At the more mainstream end of the retail spectrum, American fashion lifestyle chain Urban Outfitters’ Urban Renewal website features decades-old denim selected from dead stock by its buyers. A pair of generously cut French workwear jeans is US$398 (S$526), for instance, but Jean Stories’ Kane recently snagged a pair of Levi’s 517s – a high-rise, boot-cut style – on the site at a more accessible price. “I’m a very lazy vintage jeans shopper,” says Kane. She wears her 517s with black pumps for meetings or flat loafers for a casually chic American sportswear feel.
Levi’s has shrewdly taken note of the kicked-up demand for these styles. For F/W ’14, it released a distressed 501 style in Singapore. According to its local representative, the cut traditionally doesn’t sell as well as skinnies or straight styles but this time, it nearly sold out. And as part of its main collection, it debuted the 501CT with a slightly narrowed – but not skinny – leg (from $169.90) in stores here. “Tapering was the second most requested alteration, second only to shortening,” says Levi’s senior vice-president of global design, Jonathan Cheung. “It’s almost as if we crowdfunded the design.”
Others are also looking to fill the need. Denim behemoth Citizens Of Humanity has a faux-old Premium Vintage collection whose slouchy boyfriend fits might please a 501-fixated shopper. Topshop has been steadily expanding its denim line from last year to reflect trends and has since made its high-waisted, loose-fit, vintage-wash Mom and Hayden styles regulars. And early this month, Alexander Wang debuts his denim line inspired by his female friends’ love for vintage jeans.
Upstarts are getting in on the action too. AMO, a Los Angeles-based label launching this season, started by industry vets Kelly Urban and Misty Zollars, will offer five old-school styles with updated touches like a pitched-forward side seam that slims and lengthens the leg. “We wanted to create something that didn’t exist – something that looked vintage and cool, but fit a woman’s body,” says Zollars. “We picked the fabric because it literally looks like the Levi’s 501s we’re obsessed with. It’s an open weave with beautiful twill and a shade of pure indigo.”
In Singapore, Dzojchen has made its straight-legged Classic Blue Jean a staple since its 2012 debut. This Fall/Winter, it’ll launch a style similar to Levi’s 501s in washes like black, grey and vintage indigo.

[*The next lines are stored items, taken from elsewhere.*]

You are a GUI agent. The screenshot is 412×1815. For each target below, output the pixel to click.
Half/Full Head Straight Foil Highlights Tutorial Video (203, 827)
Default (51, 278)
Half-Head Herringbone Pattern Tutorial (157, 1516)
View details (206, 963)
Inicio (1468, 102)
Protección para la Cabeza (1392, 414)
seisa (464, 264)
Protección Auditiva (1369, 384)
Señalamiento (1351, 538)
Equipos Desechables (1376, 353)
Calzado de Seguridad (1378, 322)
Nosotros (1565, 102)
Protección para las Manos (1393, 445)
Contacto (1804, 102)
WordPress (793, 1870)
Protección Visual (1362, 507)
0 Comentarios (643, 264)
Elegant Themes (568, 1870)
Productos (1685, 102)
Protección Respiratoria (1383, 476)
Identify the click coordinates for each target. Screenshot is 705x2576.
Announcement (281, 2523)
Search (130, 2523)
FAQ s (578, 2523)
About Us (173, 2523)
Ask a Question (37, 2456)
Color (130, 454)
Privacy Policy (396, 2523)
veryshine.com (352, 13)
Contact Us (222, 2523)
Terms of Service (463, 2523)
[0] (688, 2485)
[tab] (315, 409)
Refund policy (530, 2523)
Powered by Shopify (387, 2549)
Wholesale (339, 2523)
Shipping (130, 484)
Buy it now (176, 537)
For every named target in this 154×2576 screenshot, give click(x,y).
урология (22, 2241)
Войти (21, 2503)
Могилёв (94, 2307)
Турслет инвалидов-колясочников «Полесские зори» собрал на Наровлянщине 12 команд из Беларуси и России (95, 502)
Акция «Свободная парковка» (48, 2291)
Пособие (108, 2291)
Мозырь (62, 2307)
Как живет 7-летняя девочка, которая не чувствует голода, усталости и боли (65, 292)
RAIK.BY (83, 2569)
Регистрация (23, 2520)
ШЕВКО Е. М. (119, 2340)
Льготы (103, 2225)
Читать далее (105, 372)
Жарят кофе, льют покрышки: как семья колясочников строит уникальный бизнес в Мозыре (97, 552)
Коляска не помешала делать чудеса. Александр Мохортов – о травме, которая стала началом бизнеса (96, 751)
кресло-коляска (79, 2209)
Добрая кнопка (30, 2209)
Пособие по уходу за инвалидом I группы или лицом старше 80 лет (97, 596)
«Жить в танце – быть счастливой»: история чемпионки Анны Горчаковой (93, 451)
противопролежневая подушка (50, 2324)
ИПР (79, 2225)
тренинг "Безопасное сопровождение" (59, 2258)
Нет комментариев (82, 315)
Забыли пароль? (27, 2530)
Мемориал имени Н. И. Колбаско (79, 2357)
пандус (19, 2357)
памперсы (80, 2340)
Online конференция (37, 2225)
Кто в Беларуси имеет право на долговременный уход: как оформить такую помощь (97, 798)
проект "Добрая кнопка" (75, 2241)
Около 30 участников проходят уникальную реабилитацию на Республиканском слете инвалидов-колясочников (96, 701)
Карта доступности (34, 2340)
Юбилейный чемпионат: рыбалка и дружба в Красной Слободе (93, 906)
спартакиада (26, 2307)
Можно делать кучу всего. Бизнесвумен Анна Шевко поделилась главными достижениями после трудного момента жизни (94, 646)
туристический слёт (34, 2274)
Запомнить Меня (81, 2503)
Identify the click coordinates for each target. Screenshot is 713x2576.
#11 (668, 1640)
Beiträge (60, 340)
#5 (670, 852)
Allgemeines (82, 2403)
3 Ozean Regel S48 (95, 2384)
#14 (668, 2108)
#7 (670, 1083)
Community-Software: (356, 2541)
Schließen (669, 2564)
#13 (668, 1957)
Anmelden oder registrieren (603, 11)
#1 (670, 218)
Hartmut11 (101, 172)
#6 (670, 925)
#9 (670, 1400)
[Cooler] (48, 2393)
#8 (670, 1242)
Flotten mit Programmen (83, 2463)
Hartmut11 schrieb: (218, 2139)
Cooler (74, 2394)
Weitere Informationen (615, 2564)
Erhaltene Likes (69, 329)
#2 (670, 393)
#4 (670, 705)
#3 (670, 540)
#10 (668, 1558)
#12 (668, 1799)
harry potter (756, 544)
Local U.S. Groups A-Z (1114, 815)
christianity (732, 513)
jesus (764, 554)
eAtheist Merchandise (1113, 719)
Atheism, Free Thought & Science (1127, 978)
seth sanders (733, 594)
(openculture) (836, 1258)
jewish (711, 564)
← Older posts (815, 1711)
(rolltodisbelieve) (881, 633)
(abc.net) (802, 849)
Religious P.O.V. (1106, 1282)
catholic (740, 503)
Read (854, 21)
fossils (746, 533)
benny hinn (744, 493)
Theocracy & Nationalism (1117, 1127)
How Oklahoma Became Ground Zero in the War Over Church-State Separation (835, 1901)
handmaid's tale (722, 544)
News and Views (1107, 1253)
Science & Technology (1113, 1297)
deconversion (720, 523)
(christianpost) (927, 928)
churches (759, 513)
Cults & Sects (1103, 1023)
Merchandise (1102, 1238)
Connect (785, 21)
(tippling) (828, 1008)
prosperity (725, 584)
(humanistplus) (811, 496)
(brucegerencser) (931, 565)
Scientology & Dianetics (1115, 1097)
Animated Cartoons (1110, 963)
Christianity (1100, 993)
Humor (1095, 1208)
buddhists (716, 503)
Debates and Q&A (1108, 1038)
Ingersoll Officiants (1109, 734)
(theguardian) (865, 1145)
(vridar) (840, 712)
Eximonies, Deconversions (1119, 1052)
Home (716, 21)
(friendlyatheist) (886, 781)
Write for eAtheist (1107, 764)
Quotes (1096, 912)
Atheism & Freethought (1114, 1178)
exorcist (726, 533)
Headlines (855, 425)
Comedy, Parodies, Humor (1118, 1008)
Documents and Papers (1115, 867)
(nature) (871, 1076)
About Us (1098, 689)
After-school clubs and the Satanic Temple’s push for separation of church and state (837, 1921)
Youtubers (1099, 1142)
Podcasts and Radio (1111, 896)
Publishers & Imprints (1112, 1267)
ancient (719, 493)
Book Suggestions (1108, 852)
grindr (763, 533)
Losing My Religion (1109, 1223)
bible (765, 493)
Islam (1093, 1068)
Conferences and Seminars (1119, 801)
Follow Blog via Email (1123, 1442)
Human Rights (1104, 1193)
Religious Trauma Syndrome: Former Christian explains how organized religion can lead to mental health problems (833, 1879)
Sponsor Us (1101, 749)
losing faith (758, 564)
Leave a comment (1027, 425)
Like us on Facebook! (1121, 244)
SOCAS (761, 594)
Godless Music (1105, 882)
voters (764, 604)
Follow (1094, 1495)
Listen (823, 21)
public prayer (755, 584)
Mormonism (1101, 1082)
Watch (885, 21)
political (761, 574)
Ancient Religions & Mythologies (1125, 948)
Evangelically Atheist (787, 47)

Meanwhile, Re/Dun, another Los Angeleno brand started by Sean Barron (who co-founded casual wear label Joie) and Jamie Mazur (who founded denim flash sale company Underground Denim), also strikes a balance between vintage and new. Both source old jeans from private dealers – anything with paint splatters and distinctive nicks or fades ranks highly – then resew the fabric into one of three contemporary (read: not quite so retro and high-waisted) silhouettes: “relaxed skinny”, “relaxed straight” and “repaired,” which “look like someone’s grandmother mended them at home with another piece of denim, thread and a needle,” says Barron.
For all that work, the jeans are still priced about the same as your skinny, spandexboosted Acnes and J Brands – between US$200 (S$264) and US$300 (S$396), but 100 per cent cotton jeans like Re/Dun’s or great vintage scores may be a better buy. Stretch denim will eventually sag, and any tears will curl up, not artfully shred and fray. And with a high waist and looser leg, you don’t necessarily require that body-hugging, stickto-your-hips stretch factor.
“The skinny was designed to de-accentuate the butt, to make it look smaller and narrower,” says Jean Stories’ Kane. “I think women now are not afraid to accentuate their behinds, and real denim is going to do that. It’s a really nice change.”